Token & Positional Embeddings: Combines context-free token embeddings and position embeddings to represent input.
No Segment Embeddings: GPT treats the input as a single continuous sequence, unlike BERT which splits into segments (A and B).

GPT Models (Parameter Counts):

GPT-1: 117M parameters
GPT-2: 1.5B parameters
- Small (117M)
- Medium (345M)
- Large (762M)
- XL (1542M)
GPT-3: 175B parameters

Pre-Training GPT

GPT is pre-trained on a massive dataset using an autoregressive objective — predicting the next word in a sequence. Unlike BERT, GPT doesn’t use tasks like Masked Language Modeling or Next Sentence Prediction.

Pre-Training Objective:

Causal Language Modeling (CLM): Predicts the next token in a sentence by only attending to past tokens, enabling powerful generative capabilities.
Trained on WebText, a 40GB dataset scraped from Reddit — introducing vast but sometimes biased data.

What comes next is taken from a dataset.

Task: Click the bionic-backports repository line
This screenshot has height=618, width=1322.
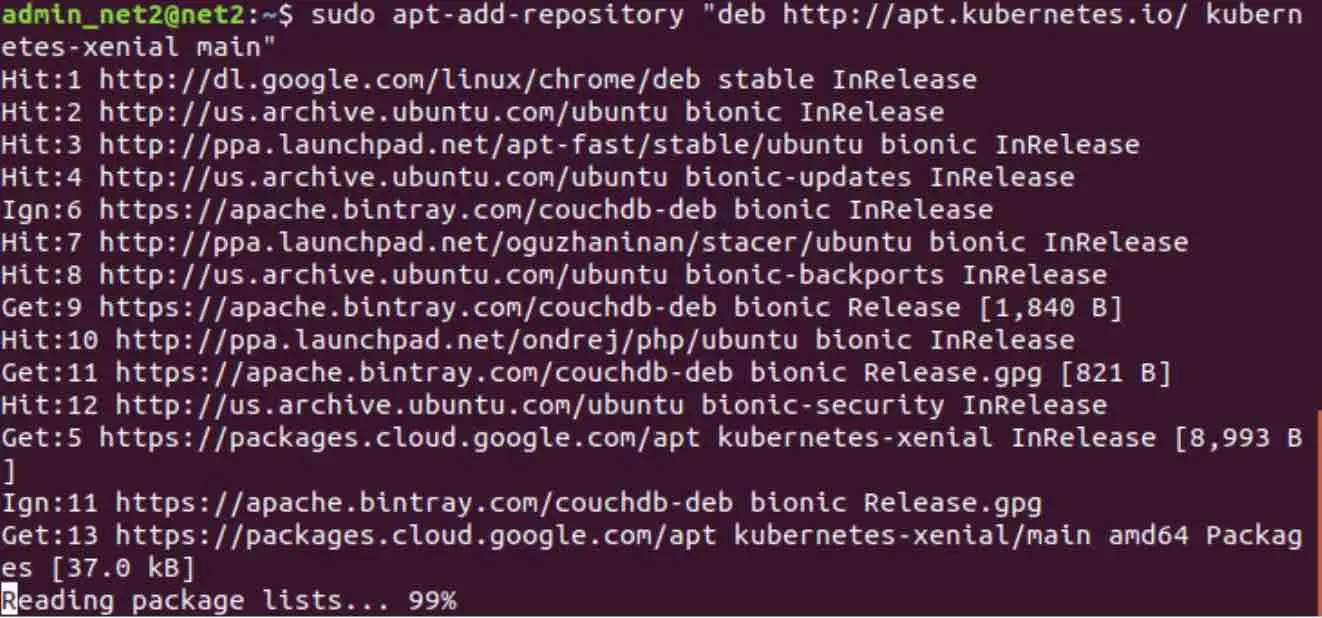Action: click(554, 275)
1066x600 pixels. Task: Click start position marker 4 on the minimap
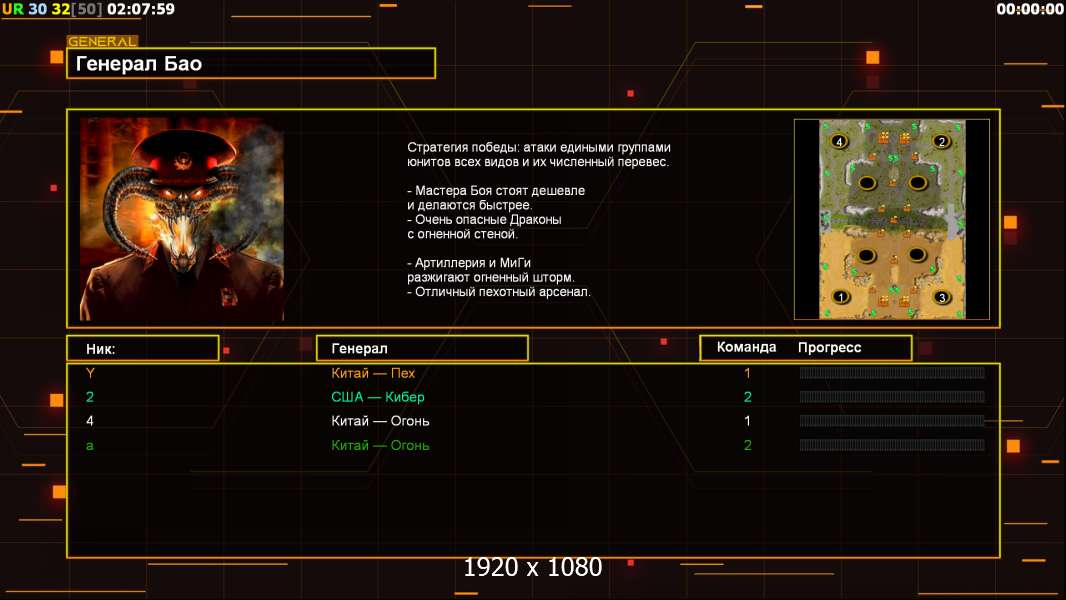[840, 141]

Few-Shot, One-Shot, and Zero-Shot Learning

GPT models excel in flexible learning paradigms:

Zero-shot: Perform a task with no examples
One-shot: Perform a task after seeing one example
Few-shot: Learn from a handful (2–10) of examples within the context window

Context length for GPT-2: 1024 tokens

Fine-Tuning & Inference Parameters

GPT models can be fine-tuned for tasks like style imitation, code generation, or dialogue. Generation can be controlled using hyperparameters:

temperature – randomness/creativity
top_k, top_p – token sampling constraints
beams, do_sample – deterministic vs. stochastic generation
repetition_penalty, presence_penalty – reduce repetition and encourage novelty
stop_sequence – define stopping points for output

Limitations: Overfitting & Bias

GPT models are highly expressive and prone to overfitting, often memorizing text and exhibiting narrow generalization. Additionally, biases from the training data can manifest during generation. These challenges require careful model design, dataset curation, and tuning.

Use Cases for GPT:

Text generation
Code completion
Dialogue systems
Content summarization
Few-shot classification
Creative writing & storytelling

With its flexible decoder-based architecture and few-shot learning ability, GPT continues to push the boundaries of what language models can do.